Jon Gomm at The Ruby Lounge

It had been a couple of years since I last saw Jon Gomm but a series of gigs around the country includes an overdue return to Manchester so it would be rude not to go along.

Words & Photos: Anthony Firmin

Support is from local boy John Ainsworth who is perfect for this show, his style not dissimilar from Jon Gomm’s and his set is simply stunning with his virtuoso guitar playing.  Later in the set his requests for tequila shots were met by members of the audience and all downed before his last song without affecting his performance, the audience reaction is what a headliner would expect and this slot giving Ainsworth the exposure he so richly deserves.  Although he is returning to Canada for the summer, when he returns he is sure to be a man in demand.

Jon Gomm starts his set with no fanfare opening with Cocoon, a beautiful piece about his new born child following this with an instrumental Topica, these allowing him to loosen up, his infamous cover of Chaka Khan’s Ain’t Nobody loosening up the crowd with a huge unprompted singalong.

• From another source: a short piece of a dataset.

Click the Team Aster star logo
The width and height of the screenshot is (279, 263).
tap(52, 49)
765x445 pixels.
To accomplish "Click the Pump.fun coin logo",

The venue is hot and sweaty, very hot, and Mr. Gomm starts talking about the colour of his mum’s underwear and then launches into a series of songs including Kate Bush’s Running Up That Hill.  The crowd is in boisterous form but he explains that as he from Blackpool he can handler the hecklers and proceeds to entertain us by becoming a one–man, seven-piece reggae band; it could have been an eight-piece reggae band but “the reefer is technically not an instrument” he declares.  This is all hugely entertaining.

Touching on politics (often dangerous ground for musicians), his “strong and stable guitar” comment gets a laugh from the crowd.  The atheist in Gomm is brought out in Universal Biology with it’s eastern themes underpinning it.  Those themes continue with Wukan Motorcycle Kid for which he demanded complete silence and rightly so.

The whole show is simply stunning and it is so easy to get lost in his music and his playing with Passionflower, possibly his best known piece, causing further damage to his guitar as he scratches it further.  The t-shirts say “don’t let Jon Gomm play your guitar”, the evidence is clear and I wouldn’t have it any other way.